§ PROBLEM STATEMENT
Reproduce precisely the lines of the listing below, starting with the line that contains "Task: Open the Automation menu" and stopping after the line that contains "Given: Click checkmark"; include nothing else.

[DATA SHOWN Boundary: Start]

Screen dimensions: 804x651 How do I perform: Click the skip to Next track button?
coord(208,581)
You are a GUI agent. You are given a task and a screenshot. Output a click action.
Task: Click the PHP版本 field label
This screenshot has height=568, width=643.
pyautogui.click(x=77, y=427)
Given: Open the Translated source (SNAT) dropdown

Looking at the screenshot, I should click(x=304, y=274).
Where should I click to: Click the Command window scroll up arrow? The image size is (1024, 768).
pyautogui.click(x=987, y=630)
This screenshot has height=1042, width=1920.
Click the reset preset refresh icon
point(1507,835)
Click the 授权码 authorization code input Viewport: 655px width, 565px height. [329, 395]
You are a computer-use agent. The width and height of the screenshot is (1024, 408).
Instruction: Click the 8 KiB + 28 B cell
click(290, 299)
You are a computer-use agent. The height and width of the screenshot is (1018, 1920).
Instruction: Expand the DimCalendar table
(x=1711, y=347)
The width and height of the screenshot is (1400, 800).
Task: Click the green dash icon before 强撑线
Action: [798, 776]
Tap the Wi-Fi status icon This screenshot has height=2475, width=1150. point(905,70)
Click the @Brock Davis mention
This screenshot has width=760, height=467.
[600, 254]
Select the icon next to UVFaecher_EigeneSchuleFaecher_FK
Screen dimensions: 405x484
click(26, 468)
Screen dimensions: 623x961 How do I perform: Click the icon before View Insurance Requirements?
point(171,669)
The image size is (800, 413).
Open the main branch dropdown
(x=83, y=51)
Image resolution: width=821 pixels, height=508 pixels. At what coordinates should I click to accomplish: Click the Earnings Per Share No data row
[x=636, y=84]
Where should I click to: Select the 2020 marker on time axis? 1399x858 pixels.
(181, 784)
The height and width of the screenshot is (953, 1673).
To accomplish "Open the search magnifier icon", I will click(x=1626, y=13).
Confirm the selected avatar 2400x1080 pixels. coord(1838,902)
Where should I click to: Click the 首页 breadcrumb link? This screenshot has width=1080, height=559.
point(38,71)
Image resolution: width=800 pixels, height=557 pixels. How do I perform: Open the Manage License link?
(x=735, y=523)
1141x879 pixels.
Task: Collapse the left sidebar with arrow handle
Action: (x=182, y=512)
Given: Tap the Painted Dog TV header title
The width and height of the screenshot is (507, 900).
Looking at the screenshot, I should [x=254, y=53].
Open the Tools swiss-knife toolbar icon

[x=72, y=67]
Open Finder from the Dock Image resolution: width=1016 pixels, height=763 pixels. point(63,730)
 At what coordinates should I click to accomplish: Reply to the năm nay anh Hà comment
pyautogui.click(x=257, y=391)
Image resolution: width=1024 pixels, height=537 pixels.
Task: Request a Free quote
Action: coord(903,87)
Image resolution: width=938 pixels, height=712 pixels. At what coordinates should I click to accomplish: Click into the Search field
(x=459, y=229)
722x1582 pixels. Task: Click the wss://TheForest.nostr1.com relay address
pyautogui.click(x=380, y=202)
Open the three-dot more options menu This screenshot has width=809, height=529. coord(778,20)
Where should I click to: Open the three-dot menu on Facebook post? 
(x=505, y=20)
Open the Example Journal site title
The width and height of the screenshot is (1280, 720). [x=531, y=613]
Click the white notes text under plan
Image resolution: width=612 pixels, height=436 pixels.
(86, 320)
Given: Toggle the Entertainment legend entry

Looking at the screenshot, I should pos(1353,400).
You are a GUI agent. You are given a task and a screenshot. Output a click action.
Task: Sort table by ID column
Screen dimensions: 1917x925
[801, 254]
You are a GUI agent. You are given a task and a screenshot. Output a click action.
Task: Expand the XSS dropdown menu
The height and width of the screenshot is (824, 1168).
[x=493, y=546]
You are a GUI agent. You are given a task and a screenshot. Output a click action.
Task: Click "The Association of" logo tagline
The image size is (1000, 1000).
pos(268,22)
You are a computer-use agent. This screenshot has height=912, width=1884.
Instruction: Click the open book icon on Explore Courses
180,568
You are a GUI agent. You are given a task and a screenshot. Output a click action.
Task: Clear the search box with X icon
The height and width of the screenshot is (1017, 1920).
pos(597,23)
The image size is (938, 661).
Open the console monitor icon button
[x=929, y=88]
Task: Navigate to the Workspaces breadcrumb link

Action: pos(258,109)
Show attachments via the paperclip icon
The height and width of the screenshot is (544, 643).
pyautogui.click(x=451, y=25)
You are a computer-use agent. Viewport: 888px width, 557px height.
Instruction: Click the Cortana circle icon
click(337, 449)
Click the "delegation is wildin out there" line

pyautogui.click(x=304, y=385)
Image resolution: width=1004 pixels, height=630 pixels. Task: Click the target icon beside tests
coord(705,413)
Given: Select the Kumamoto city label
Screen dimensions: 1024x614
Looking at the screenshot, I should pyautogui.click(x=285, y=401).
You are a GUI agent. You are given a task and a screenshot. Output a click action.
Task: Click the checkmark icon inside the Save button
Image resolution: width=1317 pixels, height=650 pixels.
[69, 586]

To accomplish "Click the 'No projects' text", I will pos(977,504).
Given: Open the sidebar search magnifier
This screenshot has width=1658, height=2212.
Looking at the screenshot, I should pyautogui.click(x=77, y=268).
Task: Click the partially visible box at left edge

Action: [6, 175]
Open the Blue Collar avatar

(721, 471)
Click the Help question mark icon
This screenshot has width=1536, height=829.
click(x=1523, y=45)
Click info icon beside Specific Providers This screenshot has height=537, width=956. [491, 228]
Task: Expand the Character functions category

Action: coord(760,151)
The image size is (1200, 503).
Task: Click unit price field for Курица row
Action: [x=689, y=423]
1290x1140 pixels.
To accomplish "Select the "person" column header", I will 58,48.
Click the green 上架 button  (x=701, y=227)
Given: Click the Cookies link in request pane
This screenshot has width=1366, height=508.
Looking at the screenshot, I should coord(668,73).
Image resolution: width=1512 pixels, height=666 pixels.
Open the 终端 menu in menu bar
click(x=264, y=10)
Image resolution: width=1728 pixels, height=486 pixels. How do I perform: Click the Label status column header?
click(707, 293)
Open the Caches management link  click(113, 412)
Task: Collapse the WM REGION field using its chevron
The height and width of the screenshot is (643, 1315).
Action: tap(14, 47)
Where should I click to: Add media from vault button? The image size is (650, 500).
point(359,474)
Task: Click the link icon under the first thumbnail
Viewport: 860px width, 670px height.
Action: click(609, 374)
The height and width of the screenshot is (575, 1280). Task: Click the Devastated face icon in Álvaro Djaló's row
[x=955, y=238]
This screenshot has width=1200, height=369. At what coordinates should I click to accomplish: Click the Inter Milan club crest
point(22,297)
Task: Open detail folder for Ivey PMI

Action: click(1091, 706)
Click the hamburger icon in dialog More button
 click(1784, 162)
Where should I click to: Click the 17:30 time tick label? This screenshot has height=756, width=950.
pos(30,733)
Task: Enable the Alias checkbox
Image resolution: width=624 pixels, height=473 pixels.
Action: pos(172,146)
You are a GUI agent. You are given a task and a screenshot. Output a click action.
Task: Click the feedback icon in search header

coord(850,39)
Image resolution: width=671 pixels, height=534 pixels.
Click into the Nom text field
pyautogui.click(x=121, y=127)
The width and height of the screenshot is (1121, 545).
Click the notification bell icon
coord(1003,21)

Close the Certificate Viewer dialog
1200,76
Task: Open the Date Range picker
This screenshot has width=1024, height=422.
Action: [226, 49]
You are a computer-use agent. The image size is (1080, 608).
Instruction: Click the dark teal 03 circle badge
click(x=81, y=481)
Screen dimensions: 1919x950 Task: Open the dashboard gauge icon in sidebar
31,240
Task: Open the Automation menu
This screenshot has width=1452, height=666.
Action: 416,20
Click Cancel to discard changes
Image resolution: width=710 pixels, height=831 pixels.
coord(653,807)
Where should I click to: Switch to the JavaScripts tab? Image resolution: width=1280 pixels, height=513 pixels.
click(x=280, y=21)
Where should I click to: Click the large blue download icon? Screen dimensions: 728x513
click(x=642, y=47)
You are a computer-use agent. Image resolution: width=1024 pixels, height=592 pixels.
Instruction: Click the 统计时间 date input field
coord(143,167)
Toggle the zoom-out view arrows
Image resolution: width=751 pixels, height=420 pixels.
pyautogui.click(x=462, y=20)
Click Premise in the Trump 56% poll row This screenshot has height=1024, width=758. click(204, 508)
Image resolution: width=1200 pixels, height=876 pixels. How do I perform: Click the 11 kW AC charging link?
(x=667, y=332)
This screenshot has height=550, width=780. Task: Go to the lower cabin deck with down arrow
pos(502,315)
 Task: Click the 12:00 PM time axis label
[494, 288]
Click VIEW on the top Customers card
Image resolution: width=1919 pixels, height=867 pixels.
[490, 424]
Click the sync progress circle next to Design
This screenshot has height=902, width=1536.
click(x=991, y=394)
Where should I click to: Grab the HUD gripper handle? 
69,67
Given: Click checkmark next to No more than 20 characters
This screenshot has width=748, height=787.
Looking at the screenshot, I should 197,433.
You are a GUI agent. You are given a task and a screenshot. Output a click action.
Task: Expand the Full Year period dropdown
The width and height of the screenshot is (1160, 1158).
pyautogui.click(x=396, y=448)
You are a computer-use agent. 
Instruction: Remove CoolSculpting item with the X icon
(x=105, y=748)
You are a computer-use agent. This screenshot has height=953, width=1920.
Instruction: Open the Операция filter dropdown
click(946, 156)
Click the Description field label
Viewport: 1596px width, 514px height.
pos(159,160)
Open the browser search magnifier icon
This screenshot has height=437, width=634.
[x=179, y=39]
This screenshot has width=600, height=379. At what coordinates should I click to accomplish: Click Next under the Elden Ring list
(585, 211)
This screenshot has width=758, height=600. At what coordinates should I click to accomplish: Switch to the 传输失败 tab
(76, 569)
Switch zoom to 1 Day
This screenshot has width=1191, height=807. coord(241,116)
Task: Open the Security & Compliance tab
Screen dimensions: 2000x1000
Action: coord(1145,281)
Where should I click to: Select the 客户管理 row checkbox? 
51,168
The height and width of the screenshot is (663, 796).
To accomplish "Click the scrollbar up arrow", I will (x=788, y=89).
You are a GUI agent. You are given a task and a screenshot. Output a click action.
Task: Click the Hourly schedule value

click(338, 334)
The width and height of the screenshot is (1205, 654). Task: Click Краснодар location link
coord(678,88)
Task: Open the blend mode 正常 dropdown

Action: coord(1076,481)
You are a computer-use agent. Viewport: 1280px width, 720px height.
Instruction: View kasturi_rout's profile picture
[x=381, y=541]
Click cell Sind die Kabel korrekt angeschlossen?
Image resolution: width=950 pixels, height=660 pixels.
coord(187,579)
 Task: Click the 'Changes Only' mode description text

[DATA SHOWN Boundary: End]

§ ANSWER TO THE EXERCISE
Task: Open the Automation menu
This screenshot has width=1452, height=666.
Action: 416,20
Click Cancel to discard changes
Image resolution: width=710 pixels, height=831 pixels.
coord(653,807)
Where should I click to: Switch to the JavaScripts tab? Image resolution: width=1280 pixels, height=513 pixels.
click(x=280, y=21)
Where should I click to: Click the large blue download icon? Screen dimensions: 728x513
click(x=642, y=47)
You are a computer-use agent. Image resolution: width=1024 pixels, height=592 pixels.
Instruction: Click the 统计时间 date input field
coord(143,167)
Toggle the zoom-out view arrows
Image resolution: width=751 pixels, height=420 pixels.
pyautogui.click(x=462, y=20)
Click Premise in the Trump 56% poll row This screenshot has height=1024, width=758. click(204, 508)
Image resolution: width=1200 pixels, height=876 pixels. How do I perform: Click the 11 kW AC charging link?
(x=667, y=332)
This screenshot has height=550, width=780. Task: Go to the lower cabin deck with down arrow
pos(502,315)
 Task: Click the 12:00 PM time axis label
[494, 288]
Click VIEW on the top Customers card
Image resolution: width=1919 pixels, height=867 pixels.
[490, 424]
Click the sync progress circle next to Design
This screenshot has height=902, width=1536.
click(x=991, y=394)
Where should I click to: Grab the HUD gripper handle? 
69,67
Given: Click checkmark next to No more than 20 characters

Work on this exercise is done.